:: What is required ::
Copy, word for word, the line containing "Viewport: 1500px width, 662px height." and each line that follows it in the entries below; pictures do not belong in the copy.

:: Records provided ::
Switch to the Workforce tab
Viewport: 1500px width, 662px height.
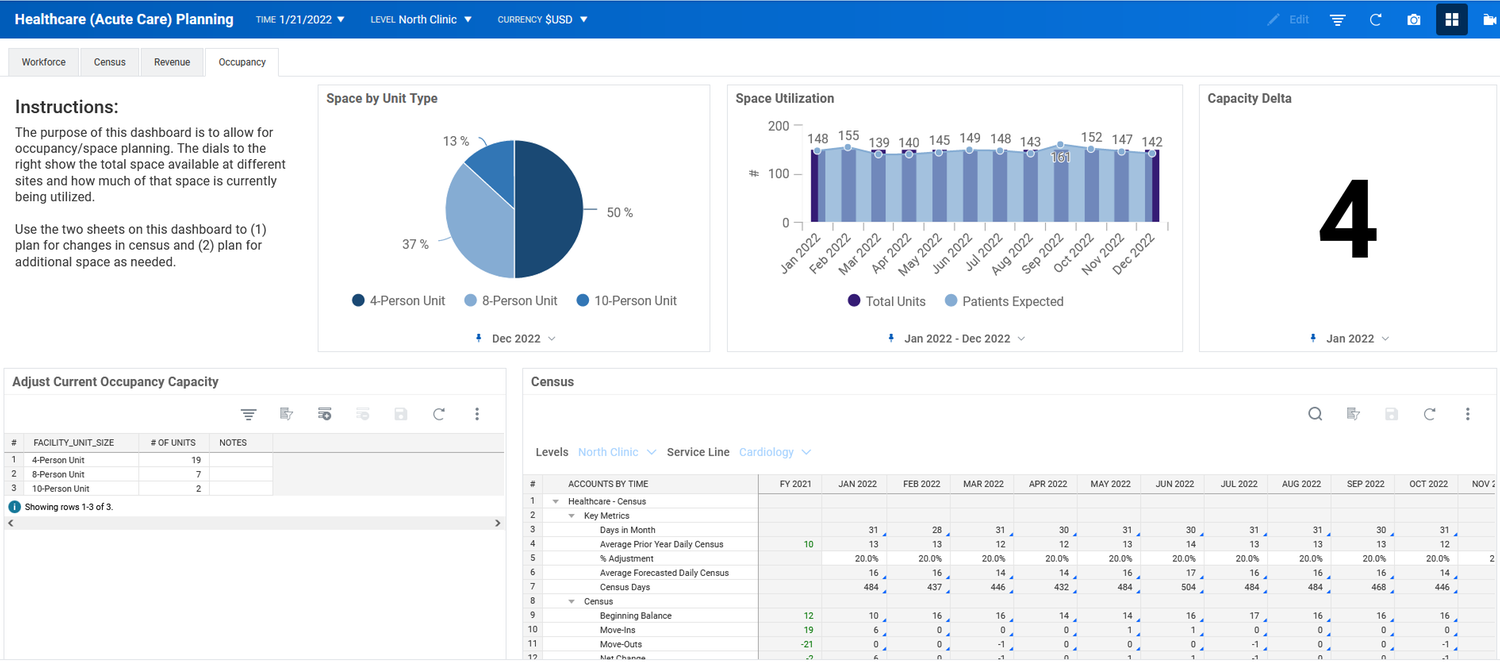click(43, 61)
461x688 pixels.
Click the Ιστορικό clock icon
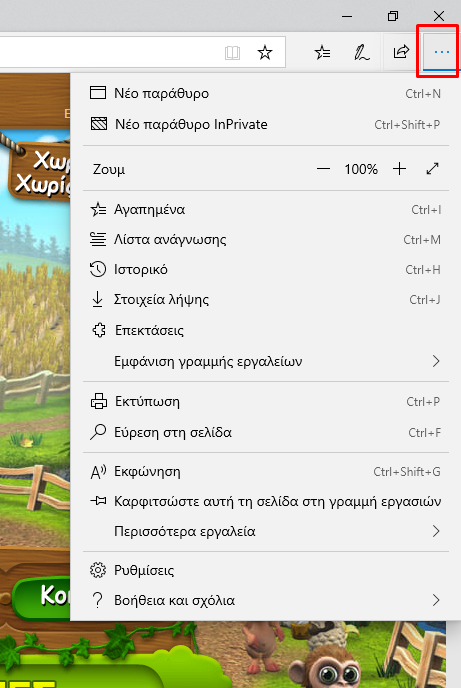[98, 269]
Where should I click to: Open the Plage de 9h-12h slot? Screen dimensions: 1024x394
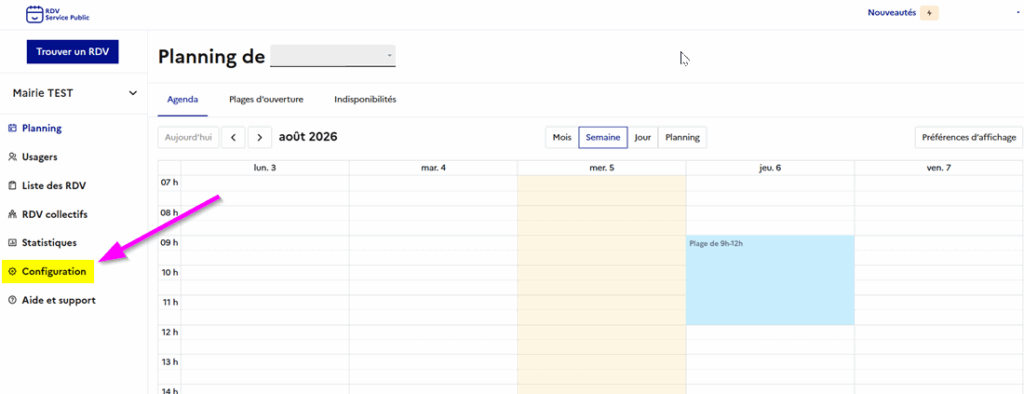[x=770, y=280]
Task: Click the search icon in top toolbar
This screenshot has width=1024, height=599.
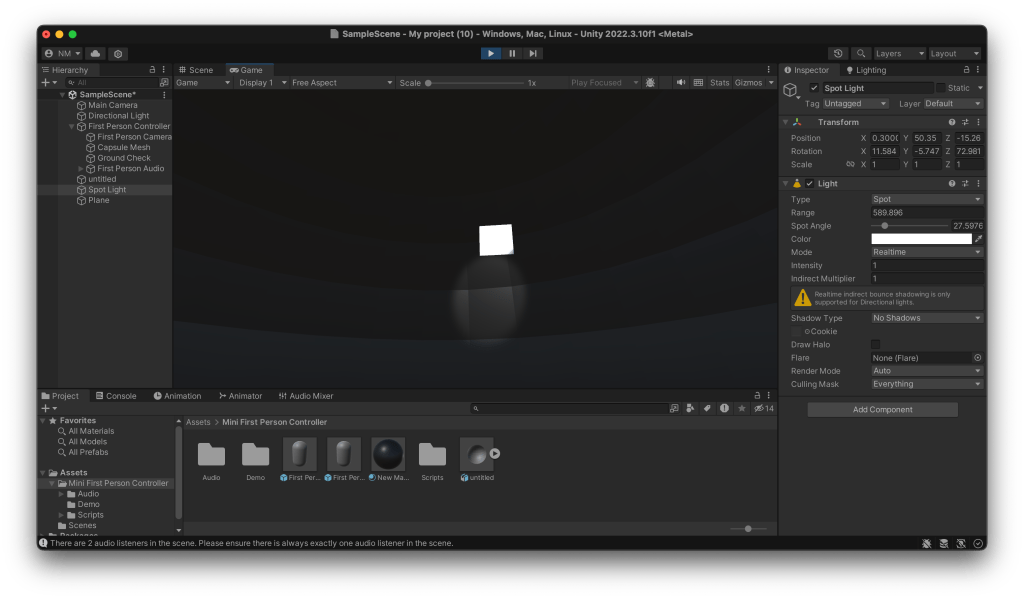Action: pos(860,53)
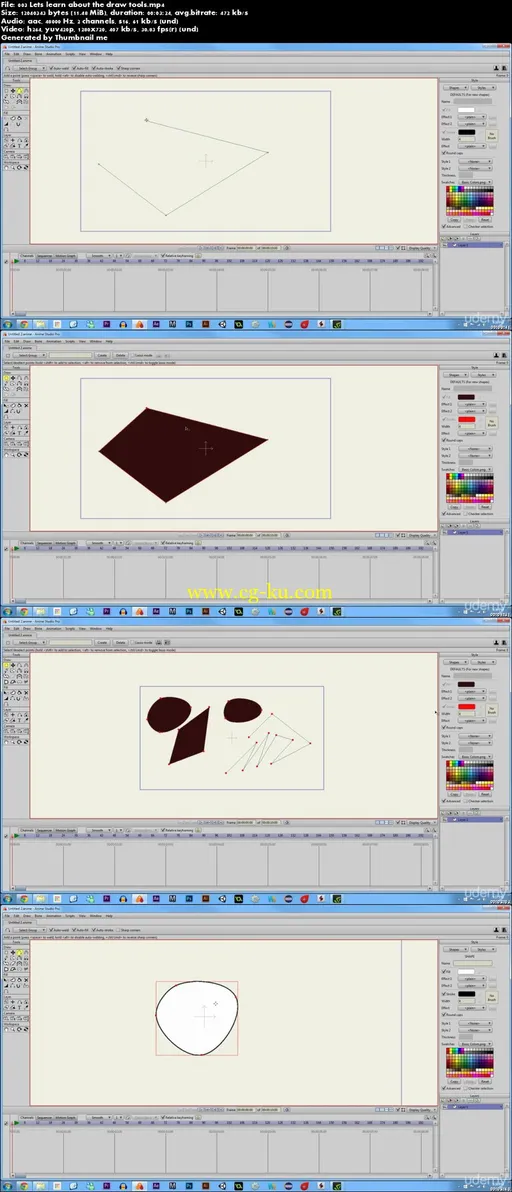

:: Response to the task ::
Viewport: 1500px width, 662px height.
click(43, 61)
461x688 pixels.
Click the Ιστορικό clock icon
[98, 269]
Where should I click to: Open the Plage de 9h-12h slot? Screen dimensions: 1024x394
[x=770, y=280]
Task: Click the search icon in top toolbar
This screenshot has width=1024, height=599.
Action: pos(860,53)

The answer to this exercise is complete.